Raggiunse l’ufficio del comandante, scivolando al suo interno senza neppure bussare. La porta era socchiusa, come al solito; la richiuse silenziosamente, prima di avvicinarsi alla scrivania; Erwin era concentrato su alcune mappe, dove stava scarabocchiando a matita alcuni appunti.

«Hey.» sussurrò solo, costringendo il biondo a regalargli un briciolo della sua attenzione «Posso parlarti?»

Lo vide muovere un rapido cenno del capo:
«Sei qui per le dimissioni, immagino…»

«Sì.» mormorò, scuotendo poi il capo «Volevo dire, no. Cioè… Non stavo pensando di licenziarmi.»

«In cosa posso esserti utile, allora?» le dita robuste appoggiarono la matita e si intrecciarono sui fogli, mentre lo sguardo azzurro calava su di lui.

Non riuscì a sostenere quella lunga occhiata e le proprie iridi grigie si fissarono al suolo. Scrollò piano le spalle, limitandosi a lasciar scivolare dalle labbra un semplice:
«Mi dispiace.»

«Come?» la voce dell’altro conteneva una sfumatura incredula.

«Hai sentito benissimo!» lo rimbeccò prontamente, con una nota acidula che si spense subito, cedendo il posto alla sincerità «Ho detto che mi dispiace.»

«È raro sentire delle scuse da te.»

«Sì e non avrai altro se non mi fai finire!» dondolò leggermente il viso, prima di tornare a cercare quello altrui. Incrociò nuovamente gli occhi chiari, ora tinti di curiosità e sollievo. «Mi dispiace per poco fa… per quello che ti ho detto. Non lo pensavo davvero. Non credo sia colpa tua, ecco… Forse non è colpa di nessuno.»

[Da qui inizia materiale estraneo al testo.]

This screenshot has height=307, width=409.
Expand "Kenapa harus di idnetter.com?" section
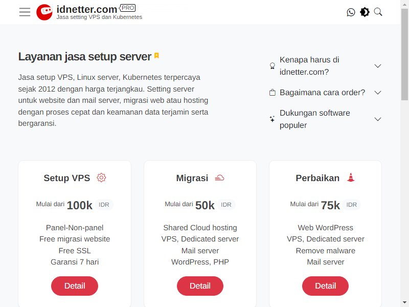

«Non lo so, Levi. Ho pensato a quello che mi hai detto e… probabilmente, hai ragione. Non sono tagliato per questo ruolo e se c’è qualcuno che ha colpe in tutto questo, quella persona sono io. In fondo, parte tutto da me: le raccolte fondi, i piani, le tattiche e le spedizioni oltre le mura. Sono tutta farina del mio sacco… mi assumo il rischio della sconfitta come l’illusione di una vittoria che forse non conquisterò mai. Ogni tanto mi chiedo perché lo faccio.» una pausa e una risatina nervosa «E mi rispondo: perché meritiamo qualcosa di più che una vita in una gabbia di menzogne. Perché questo mondo nasconde una profonda verità ed io non mi fermerò finché non l’avrò trovata. Perché dobbiamo sapere, Levi… e non importa quanto questo ci costerà; quanti sacrifici e rinunce dovremo affrontare. Prima o poi, arriveremo in fondo a questa storia. Arriveremo in fondo… tu ed io. Ecco perché non avrei comunque accettato le tue dimissioni.»

«E le mie scuse? Quelle pensi di poterle prendere?»

«Sì, perché sono una cosa insolita. E perché so che non vi erano cattive intenzioni nelle tue parole… solo troppo rimpianto e un peso che, te lo ripeto, non sono le tue spalle a dover portare.» ancora qualche attimo di silenzio. Erwin scrisse qualcosa frettolosamente sulla mappa dispiegata, per poi riprendere «Io mi fido di te. Vorrei che tu facessi lo stesso.»

Levi annuì piano, accostandosi alla scrivania per poter sedere sul pianale, con un piccolo balzello. Accavallò le gambe e poggiò un gomito al ginocchio destro, sfruttandolo per sostenere il viso:
«è stata una lunga e pessima giornata.» ammise infine, scrutando l’altro con la coda dell’occhio «Non volevo litigare con te.»

«Ti ho già perdonato. È stata una pessima giornata per tutti. Un goccio di the?»

«Lo so.» sussurrò, mimando un leggero sorriso. Annuì leggermente a quella proposta, sporgendosi poco dopo verso il compagno. Posò cautamente le labbra sottili sulle familiari ciocche bionde, respirandone il profumo di sapone.

«Un goccio di te…» mormorò piano, quasi temendo di spezzare quei momenti faticosamente ritagliati nell’arco di quella malinconica e frenetica serata «…è esattamente ciò a cui stavo pensando.»